Tycoon Pays Record Price for a Violin

LONDON -- A Russian businessman has paid a record price for an 18th-century violin that had not been played in public for more than 70 years.

Maxim Viktorov, who bought the instrument made by master violinmaker Giuseppe Guarneri, paid "well in excess" of the previous auction record for a musical instrument of $3.54 million, Sotheby's said Wednesday.

It said Viktorov bought the violin privately, and did not disclose the price.

Viktorov promised that the instrument, dating from 1741 and at one point owned for 15 years by Belgian composer Henri Vieuxtemps, would now be played regularly in public.

Violinist Chloe Hanslip gave reporters a brief demonstration of its qualities by playing Paganini's Caprice No. 24 after the sale was concluded.

"Its first concert appearance in Moscow will be on March 22, in the Grand Hall of Moscow State Conservatory," Viktorov said in a statement.

"The great virtuoso Pinchas Zukerman will perform concertos of J.S. Bach, M. Bruch and W.A. Mozart. I hope it will be as inspirational to the artists who play it as it was to its first owner, Vieuxtemps, who composed real masterpieces on it," he said.
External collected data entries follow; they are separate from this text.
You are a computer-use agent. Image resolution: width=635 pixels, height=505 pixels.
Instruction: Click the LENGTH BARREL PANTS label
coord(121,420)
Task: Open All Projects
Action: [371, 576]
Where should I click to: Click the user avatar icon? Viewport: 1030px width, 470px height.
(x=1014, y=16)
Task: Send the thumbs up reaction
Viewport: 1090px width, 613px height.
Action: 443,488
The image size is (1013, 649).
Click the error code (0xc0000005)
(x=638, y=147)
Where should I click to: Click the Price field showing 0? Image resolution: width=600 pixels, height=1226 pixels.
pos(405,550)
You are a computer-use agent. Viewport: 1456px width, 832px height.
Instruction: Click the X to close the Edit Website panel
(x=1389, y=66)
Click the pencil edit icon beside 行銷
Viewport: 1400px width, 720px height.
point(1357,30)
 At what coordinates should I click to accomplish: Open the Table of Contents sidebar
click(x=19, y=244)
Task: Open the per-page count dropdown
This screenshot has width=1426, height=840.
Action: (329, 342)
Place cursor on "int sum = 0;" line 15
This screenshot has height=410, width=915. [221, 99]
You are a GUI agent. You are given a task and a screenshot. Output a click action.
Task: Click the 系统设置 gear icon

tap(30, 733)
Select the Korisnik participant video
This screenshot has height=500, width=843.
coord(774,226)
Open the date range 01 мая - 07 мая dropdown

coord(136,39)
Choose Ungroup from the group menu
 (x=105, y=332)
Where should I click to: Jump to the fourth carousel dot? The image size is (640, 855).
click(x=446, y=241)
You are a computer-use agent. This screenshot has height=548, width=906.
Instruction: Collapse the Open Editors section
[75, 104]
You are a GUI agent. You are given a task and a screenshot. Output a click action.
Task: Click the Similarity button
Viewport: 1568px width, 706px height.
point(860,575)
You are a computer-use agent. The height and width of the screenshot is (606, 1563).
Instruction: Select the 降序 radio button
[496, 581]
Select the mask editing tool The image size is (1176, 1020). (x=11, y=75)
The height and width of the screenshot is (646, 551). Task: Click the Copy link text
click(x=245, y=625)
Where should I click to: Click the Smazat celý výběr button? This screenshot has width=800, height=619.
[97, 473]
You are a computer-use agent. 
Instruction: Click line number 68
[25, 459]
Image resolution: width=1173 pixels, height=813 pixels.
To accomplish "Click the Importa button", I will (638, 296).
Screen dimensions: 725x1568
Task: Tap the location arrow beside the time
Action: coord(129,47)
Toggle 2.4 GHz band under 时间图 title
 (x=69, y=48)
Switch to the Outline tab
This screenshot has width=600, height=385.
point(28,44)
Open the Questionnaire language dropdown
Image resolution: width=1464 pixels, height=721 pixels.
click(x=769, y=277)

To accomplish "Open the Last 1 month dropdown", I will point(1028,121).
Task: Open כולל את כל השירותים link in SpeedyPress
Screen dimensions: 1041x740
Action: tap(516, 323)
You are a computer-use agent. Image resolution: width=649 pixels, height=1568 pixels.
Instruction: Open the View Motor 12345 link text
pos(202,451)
Instruments by Guarneri, also known as del Gesu, are considered to be on a par with those of the more famous Antonio Stradivari. The $3.54 million auction record for a musical instrument was paid at Christie's in New York in May 2006 for Stradivari's 1708 "Hammer" violin. The auction record for a Guarneri violin is ?572,000 ($1.12 million) -- paid for the 1743 "Baron Heath" at Sotheby's in London in 1988.